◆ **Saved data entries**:
☆ ☆ ☆ ☆

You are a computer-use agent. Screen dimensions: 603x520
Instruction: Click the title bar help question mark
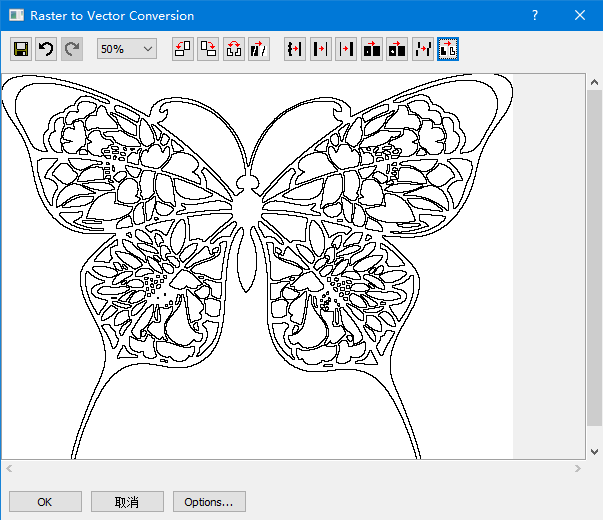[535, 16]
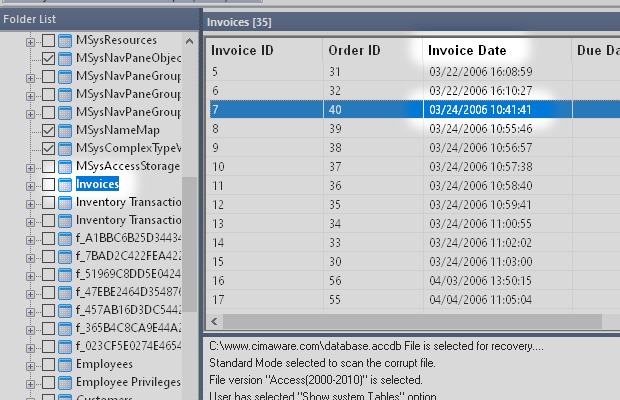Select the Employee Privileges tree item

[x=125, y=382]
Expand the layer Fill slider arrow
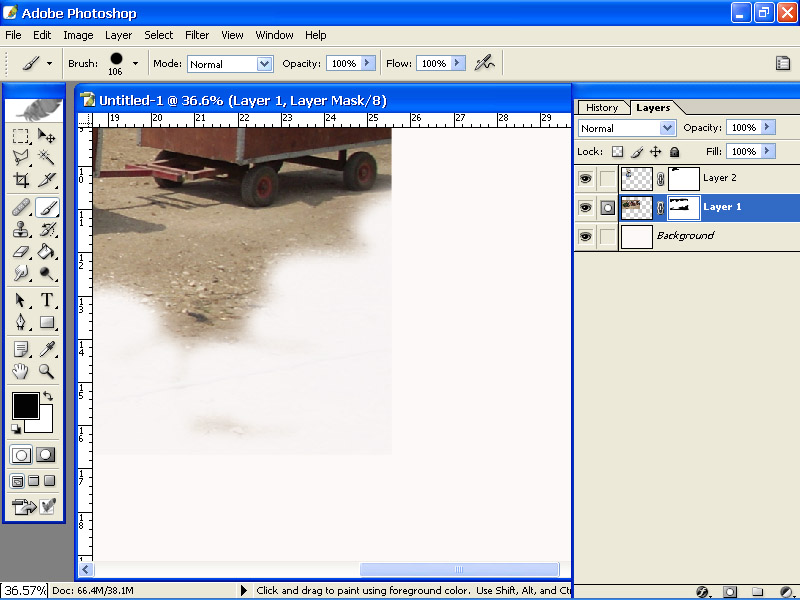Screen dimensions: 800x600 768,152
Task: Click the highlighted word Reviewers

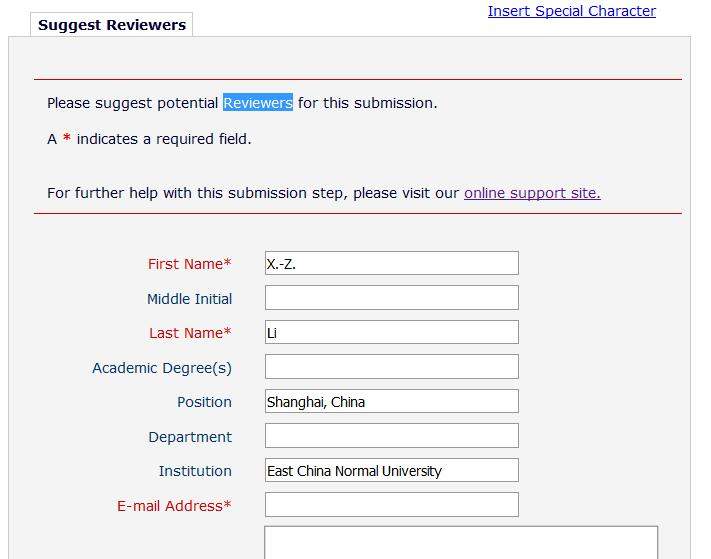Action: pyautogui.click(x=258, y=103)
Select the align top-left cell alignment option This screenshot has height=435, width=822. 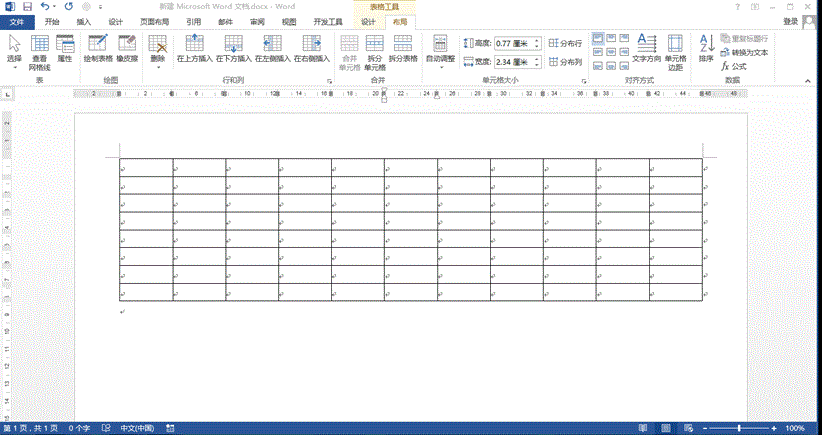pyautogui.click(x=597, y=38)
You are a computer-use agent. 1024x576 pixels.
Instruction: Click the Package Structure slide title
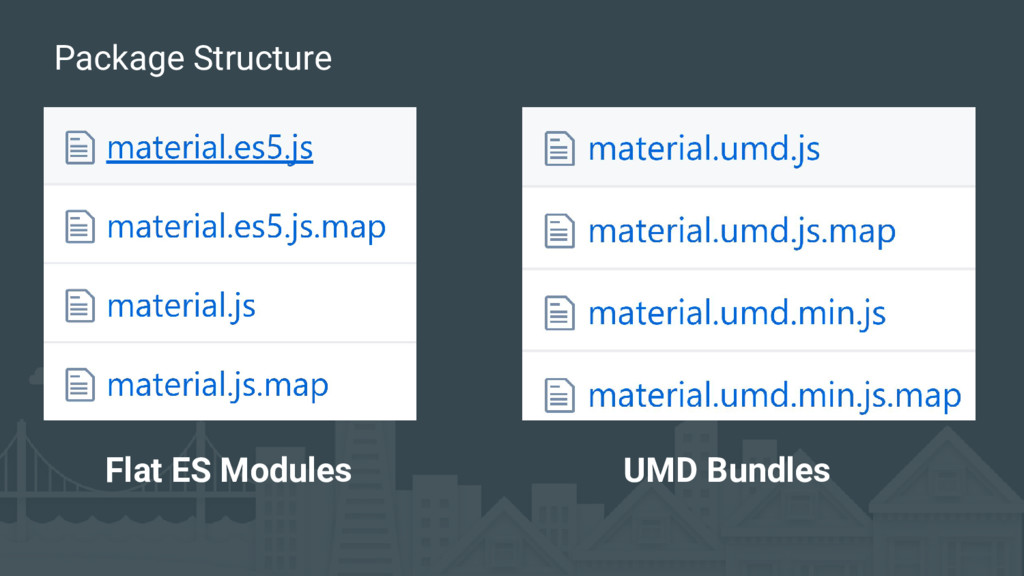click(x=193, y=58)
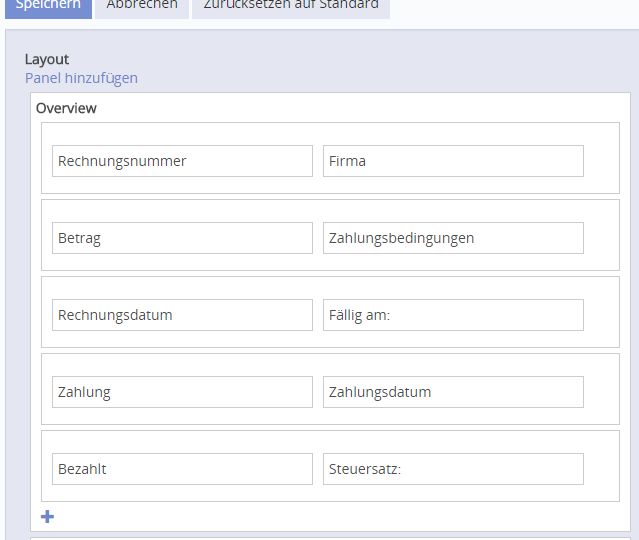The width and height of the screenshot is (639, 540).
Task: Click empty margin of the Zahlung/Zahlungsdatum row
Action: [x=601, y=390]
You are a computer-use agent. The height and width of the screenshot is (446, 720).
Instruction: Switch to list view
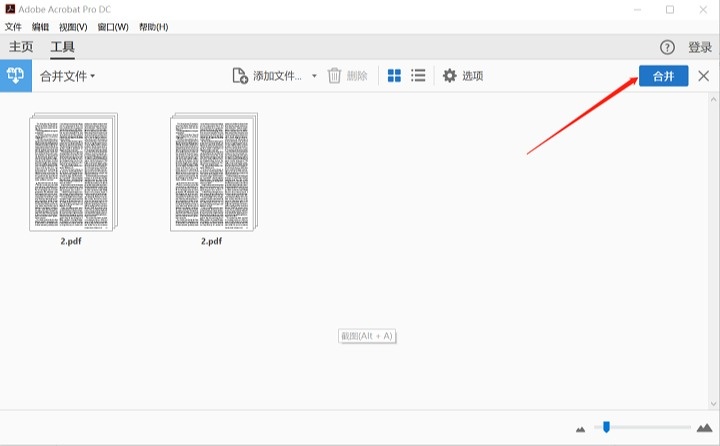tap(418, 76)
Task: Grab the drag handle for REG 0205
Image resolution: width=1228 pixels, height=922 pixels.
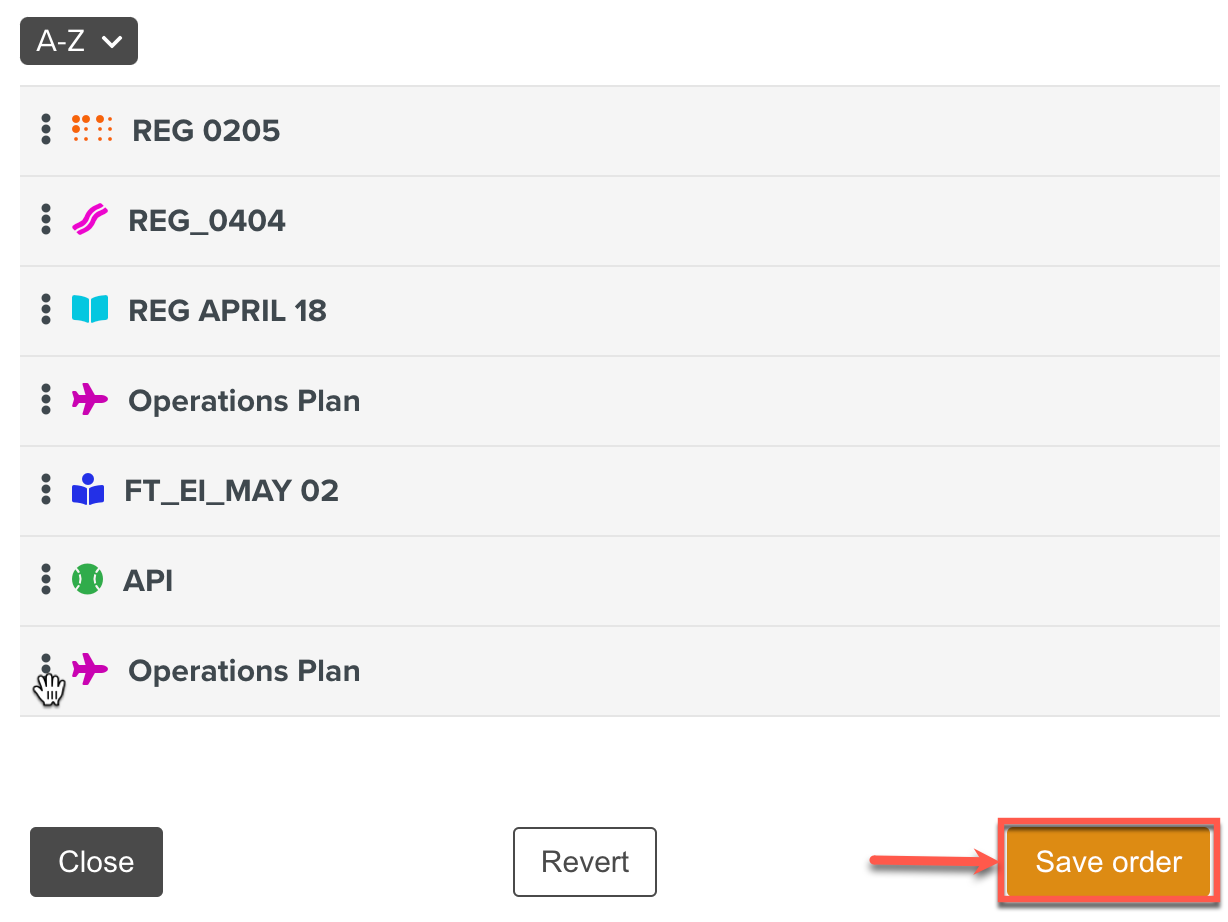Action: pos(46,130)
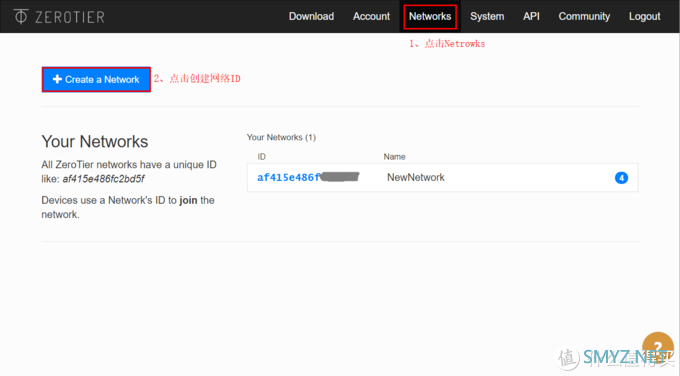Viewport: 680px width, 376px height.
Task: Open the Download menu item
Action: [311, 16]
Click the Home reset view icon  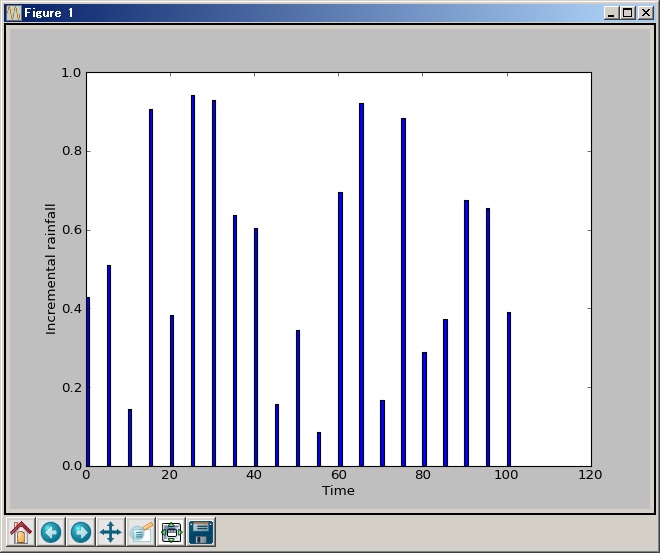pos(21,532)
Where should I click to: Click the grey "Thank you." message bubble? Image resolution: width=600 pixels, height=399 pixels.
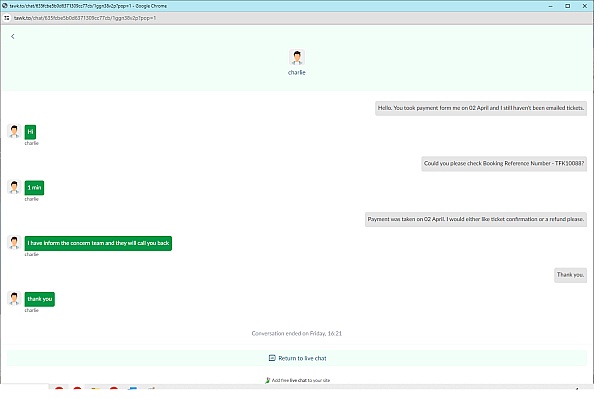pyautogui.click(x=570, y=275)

☆ ☆ ☆ ☆

◆ **ASSIGNMENT**:
Find each line in the data above with the word "agent", then copy it.

◆ **RESPONSE FOR THIS EXERCISE**:
You are a computer-use agent. Screen dimensions: 603x520
You are a computer-use agent. 1024x576 pixels.
You are a computer-use agent. The height and width of the screenshot is (446, 720).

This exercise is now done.